Prompt A>
Summarize the excerpt on cell therapy for damaged myocardium in three sentences.
Prompt B>
According to the excerpt on cell therapy for damaged myocardium, which delivery method has been reported in experimental study to be superior to needle injection?

Page excerpt>
=== Begin Enclosure ===

Recently Ieda et al. reported that fibroblasts can directly differentiate to cardiomyocytes with combination of several factors and with direct reprogramming [92]. This technology is innovated, but some issues (how about differentiation rate to cardiomyocytes? Do differentiated cardiomyocytes poses microstructure of native cardiomyocyte? etc.) should be elucidated.

3.2. Cell Delivery Methods

It is natural to discuss which cell source is best for the regeneration of damaged myocardium. However cell delivery method is also crucial for the cell therapy to enhance its therapeutic effects. Many papers reported that various kinds of cell delivery method, such as needle injection, trans coronary artery injection, trans coronary sinus injection, scaffolds containing cells, and cell sheet technique, have been reported to be effective to repair the damaged heart. Especially cell sheet implantation is reported to be superior to needle injection method in experimental study. In concerning of cell delivery methods, combination of some angiogenic drugs [93] or vascular rich tissue such as omentum with cells may be next step to enhance therapeutic effectiveness in cell based myocardial regeneration therapy [89].

Moreover repeated implantation of skeletal myoblast has a capability of the improvement of cardiac performance in a swine model of chronic myocardial infarction [94]. So in clinical setting repeated cell implantation may have some impacts on the enhancement of therapeutic effect in cell transplantation, but coronary artery embolism may be happen in this treatment.

=== End Enclosure ===

Given data>

=== Begin Enclosure ===

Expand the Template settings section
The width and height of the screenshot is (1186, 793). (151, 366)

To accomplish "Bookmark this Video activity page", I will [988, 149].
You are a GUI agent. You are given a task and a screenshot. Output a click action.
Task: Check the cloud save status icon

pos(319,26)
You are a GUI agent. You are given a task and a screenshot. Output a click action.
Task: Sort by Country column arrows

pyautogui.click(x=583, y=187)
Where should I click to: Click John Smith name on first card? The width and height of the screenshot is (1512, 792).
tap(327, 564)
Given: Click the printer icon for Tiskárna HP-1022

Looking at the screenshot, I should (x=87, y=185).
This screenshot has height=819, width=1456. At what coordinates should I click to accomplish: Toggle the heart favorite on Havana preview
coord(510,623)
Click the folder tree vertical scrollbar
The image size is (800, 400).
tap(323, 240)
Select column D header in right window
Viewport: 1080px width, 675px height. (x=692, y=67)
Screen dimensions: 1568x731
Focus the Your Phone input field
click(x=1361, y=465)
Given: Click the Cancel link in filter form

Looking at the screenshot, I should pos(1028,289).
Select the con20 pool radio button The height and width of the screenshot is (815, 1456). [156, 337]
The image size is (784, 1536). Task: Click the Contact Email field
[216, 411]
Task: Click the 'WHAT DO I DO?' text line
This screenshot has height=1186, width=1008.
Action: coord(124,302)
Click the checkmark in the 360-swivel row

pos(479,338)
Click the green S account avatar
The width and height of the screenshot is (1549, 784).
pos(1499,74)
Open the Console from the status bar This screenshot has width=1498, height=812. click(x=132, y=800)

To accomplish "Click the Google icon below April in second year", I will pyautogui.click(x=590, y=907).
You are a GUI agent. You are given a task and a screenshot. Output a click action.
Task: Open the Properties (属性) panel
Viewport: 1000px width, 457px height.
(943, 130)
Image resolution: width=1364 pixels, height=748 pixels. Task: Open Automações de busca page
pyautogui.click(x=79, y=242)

=== End Enclosure ===

Response A>
Fibroblasts have been reported to differentiate directly into cardiomyocytes, but issues such as the differentiation rate and whether the resulting cells share the microstructure of native cardiomyocytes still need to be clarified. Besides cell source, the cell delivery method is crucial to the therapy's effects, and cell sheet implantation has been reported in experimental study to be superior to needle injection, with angiogenic drugs or vascular-rich tissue such as omentum suggested as a possible next step. Repeated implantation of skeletal myoblasts improved cardiac performance in a swine model of chronic myocardial infarction, so repeated implantation may enhance clinical effect, though coronary artery embolism may occur.

Response B>
Cell sheet implantation.